Dag lives in the woods as a hermit in Vernon, BC. At over 83 years old he still runs everyday. He was in James Bond movies, and survived many avalanches in Whistler. Nancy Green said of him that he was the first ever extreme skier. Thanks to the excellent work of Mr. Popplewell, this book reads as a novel. It is a page turner and may very well transform your perception of the individuals who live amazing lives and choose to isolate themselves while staying very active and relatively sane. It is also a touching testimony of the author's mother who lives with the effects of Alzheimer's.
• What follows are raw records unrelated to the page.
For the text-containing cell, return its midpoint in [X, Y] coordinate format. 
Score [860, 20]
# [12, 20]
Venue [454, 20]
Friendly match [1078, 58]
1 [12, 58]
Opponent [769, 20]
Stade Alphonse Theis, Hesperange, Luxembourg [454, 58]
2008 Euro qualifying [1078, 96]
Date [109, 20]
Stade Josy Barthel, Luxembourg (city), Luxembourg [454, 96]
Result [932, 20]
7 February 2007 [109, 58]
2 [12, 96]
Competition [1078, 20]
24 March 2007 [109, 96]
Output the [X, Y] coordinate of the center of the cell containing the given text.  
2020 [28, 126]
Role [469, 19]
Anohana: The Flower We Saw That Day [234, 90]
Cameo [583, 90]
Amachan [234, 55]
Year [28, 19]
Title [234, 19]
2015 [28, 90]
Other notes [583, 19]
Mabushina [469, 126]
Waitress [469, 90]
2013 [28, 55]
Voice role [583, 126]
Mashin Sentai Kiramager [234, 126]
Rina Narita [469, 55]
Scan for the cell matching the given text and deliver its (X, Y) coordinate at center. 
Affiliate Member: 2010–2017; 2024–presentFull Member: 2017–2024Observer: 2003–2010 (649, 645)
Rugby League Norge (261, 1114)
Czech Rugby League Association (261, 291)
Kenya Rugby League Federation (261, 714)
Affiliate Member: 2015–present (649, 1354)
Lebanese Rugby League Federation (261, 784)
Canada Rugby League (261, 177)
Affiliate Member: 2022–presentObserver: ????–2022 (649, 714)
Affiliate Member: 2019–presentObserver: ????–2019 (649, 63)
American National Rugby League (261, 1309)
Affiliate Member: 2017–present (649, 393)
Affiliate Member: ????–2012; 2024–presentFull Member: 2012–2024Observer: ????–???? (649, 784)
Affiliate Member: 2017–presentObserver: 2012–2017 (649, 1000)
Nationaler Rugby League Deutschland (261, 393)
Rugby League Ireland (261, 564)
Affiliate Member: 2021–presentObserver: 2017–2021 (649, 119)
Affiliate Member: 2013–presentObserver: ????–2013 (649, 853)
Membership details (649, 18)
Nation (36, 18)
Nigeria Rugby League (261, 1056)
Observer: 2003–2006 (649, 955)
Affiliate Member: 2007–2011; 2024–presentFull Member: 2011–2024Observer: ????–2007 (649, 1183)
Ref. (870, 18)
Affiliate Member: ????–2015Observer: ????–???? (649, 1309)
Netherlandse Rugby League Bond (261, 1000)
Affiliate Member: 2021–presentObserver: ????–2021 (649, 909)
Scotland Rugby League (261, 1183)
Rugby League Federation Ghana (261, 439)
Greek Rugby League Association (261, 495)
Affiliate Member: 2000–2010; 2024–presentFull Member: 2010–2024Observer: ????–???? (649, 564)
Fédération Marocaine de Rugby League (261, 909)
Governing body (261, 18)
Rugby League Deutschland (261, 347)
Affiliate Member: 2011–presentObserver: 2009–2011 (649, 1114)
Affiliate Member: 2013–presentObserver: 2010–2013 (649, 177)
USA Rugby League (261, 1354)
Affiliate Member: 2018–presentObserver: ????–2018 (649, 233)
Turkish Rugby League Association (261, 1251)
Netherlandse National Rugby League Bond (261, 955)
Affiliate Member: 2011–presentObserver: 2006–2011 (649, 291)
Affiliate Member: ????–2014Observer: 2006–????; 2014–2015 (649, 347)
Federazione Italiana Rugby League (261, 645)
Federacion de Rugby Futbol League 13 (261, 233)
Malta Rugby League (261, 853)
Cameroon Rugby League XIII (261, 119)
Outsider is a fascinating read that I highly recommend.
*
The Bookseller: Michelle Berry, bookseller emeritus (Peterborough, ON)
The Pick: Confessions with Keith, by Pauline Holdstock
One of my favourite Canadian novelists, Pauline Holdstock (of The Hunter and The Wild Girl, Here I am, Beyond Measure, and more), has written another winner. Confessions with Keith is about a female writer in the midst of a failed marriage. But it’s so much more than that. Vita Glass juggles her children, her husband, her house and her job—all in diary format, spanning 15 months. She writes with playful abandon about her midlife, about her pets and crazed kids, about her friends and her husband’s infidelity, about a camping trip and a book reading and her collapsing plumbing, and mostly about her hairdresser Keith’s stories and pseudo-philosophical theories. This is a diary, a confession, and we commiserate but we also laugh out loud. Vita’s life is wildly funny at times and her perspective on her life and the people around her is unique. This is a fabulous book.
*
The Bookseller: Thom G., Audreys Books (Edmonton, AB)
The Pick: The Annual Migration of Clouds, By Premee Mohamed
This novella took me on a great dystopian journey. Set in a post-apocalyptic prairie city, Mohamed really gets to the human element, even in this inhospitable landscape that she’s chosen. To me this book is comparable to the best speculative fiction by authors such as Octavia Butler, N. K. Jemisin, and Nnedi Okorafor.